FOR IMMEDIATE RELEASE
Contact: Ellen Waterston, Executive Director The Nature of Words Phone: 541.647.2233 Email: info@thenatureofwords.org Website: www.thenatureofwords.org
Editors: Photos available upon request.
The Nature of Words Announces 2010 Festival Guest Authors
Bend, OR. July 3, 2010. The Nature of Words (NOW) has announced the guest author roster for its November 2010 literary festival, which takes place November 3-7. The names of the participating authors were revealed at NOW's Bookplate Reception and Auction on July 1. Acclaimed and prize-winning authors in fiction, literary non-fiction and poetry will appear at the five-day event.
The 2010 festival guest authors are as follows:
Jimmy Santiago Baca - Born in New Mexico of Chicano and Apache descent, Jimmy Santiago Baca was raised first by his grandmother and was later sent to an orphanage.

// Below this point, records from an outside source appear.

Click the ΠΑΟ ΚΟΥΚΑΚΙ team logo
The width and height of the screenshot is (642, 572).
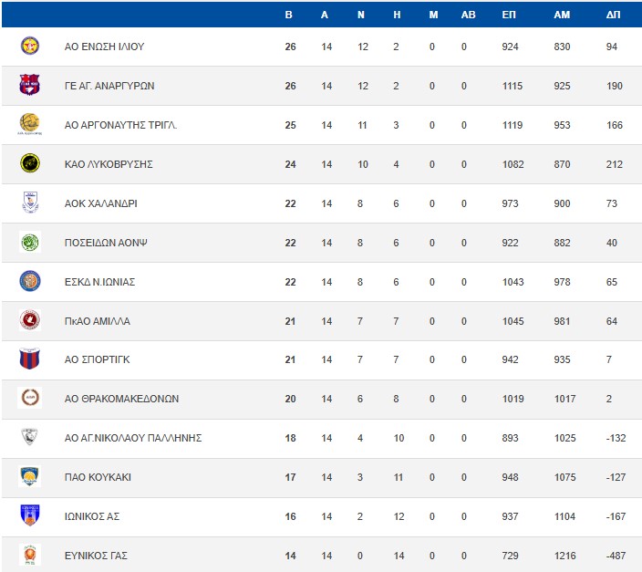30,477
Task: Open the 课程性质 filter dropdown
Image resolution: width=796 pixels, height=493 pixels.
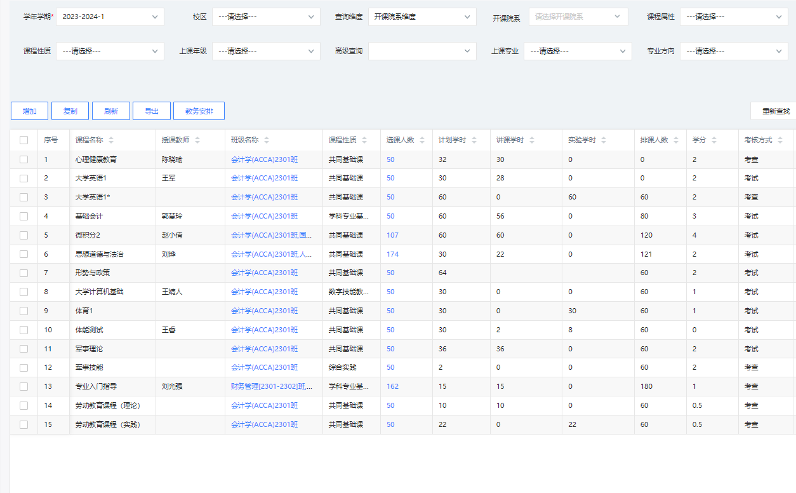Action: 110,51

A runaway at age thirteen, it was after Baca was sentenced to five years in a maximum security prison at the age of twenty-one that he began to turn his life around: there he learned to read and write. He has devoted his post-prison life to writing and teaching others who are overcoming hardship. Like many Southwestern writers, Baca identifies with the land around him and the myths that are part of his culture. He is the winner of the Pushcart Prize, the American Book Award, the National Poetry Award, the International Hispanic Heritage Award, and, for his memoir A Place To Stand, the prestigious International Award.

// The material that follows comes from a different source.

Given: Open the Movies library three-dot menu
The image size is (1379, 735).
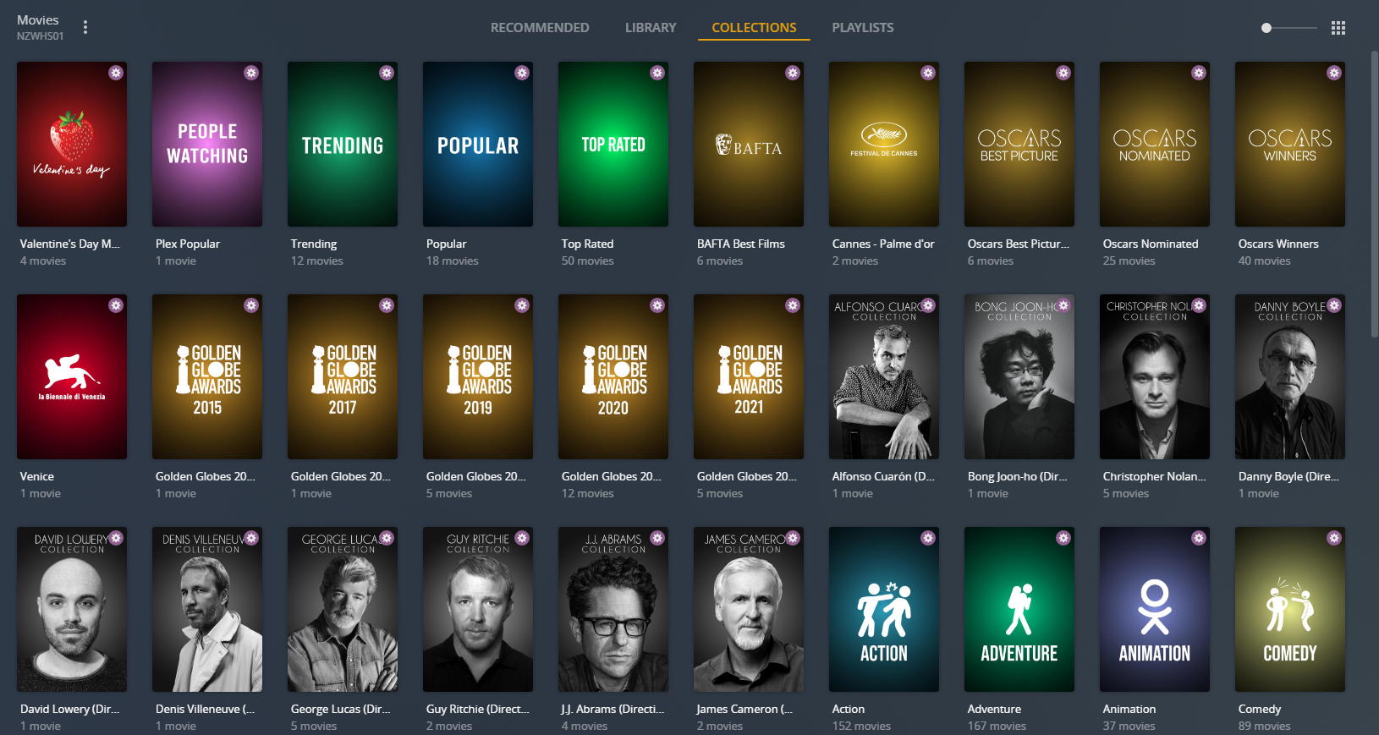Looking at the screenshot, I should coord(85,27).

Michael Dickman - Michael Dickman began writing poems “after accidentally reading a Neruda ode.” His first collection is The End of the West. Dickman has received several fellowships, including a Hodder Fellowship from Princeton for 2009-2010, and he won the 2008 Narrative Prize. His poems have appeared in The New Yorker, The American Poetry Review, Tin House, Narrative Magazine and others. He has been profiled in The New Yorker and Poets & Writers with his twin brother, poet Matthew Dickman. Matthew Dickman was a guest author at The Nature of Words' 2009 literary festival.
Kent Haruf - A self-proclaimed “ministry brat,” fiction writer Kent Haruf grew up in eastern Colorado, where his novels are set. For two years he taught English in Turkey as a member of the Peace Corps. Haruf was 41 before his first piece of fiction was published. His novel Plainsong won the Mountains & Plains Booksellers Award and was a finalist for the National Book Award, the Los Angeles Times Book Prize, and The New Yorker Book Award. Haruf’s descriptions of rural existence are a richly nuanced mixture of stark details and poetic evocations of the natural world.
Hillary Jordan - Hillary Jordan is a novelist whose authentic and earthy prose is expected to echo for years to come. Of her debut novel Mudbound, Barbara Kingsolver said, “Hillary Jordan writes with the force of a Delta storm.” Mudbound received the 2006 Bellwether Prize for Fiction, a prize founded by Barbara Kingsolver to reward books of conscience, social responsibility, and literary merit. Publishers Weekly hailed Mudbound “as “a superbly rendered depiction of the fury and terror wrought by racism.”
Anne Lamott - Anne Lamott writes and speaks about subjects that begin with capital letters: Alcoholism, Motherhood, Jesus. But armed with self-effacing humor – she is laugh out-loud funny – and ruthless honesty, Lamott converts her subjects into enchantment. Lamott is the author of six novels as well as four bestselling books of non-fiction including, Operating Instructions, an account of life as a single mother during her son’s first year, and Traveling Mercies, a collection of autobiographical essays on faith. She has been honored with a Guggenheim Fellowship, and has taught at UC Davis, as well as at writing conferences across the country.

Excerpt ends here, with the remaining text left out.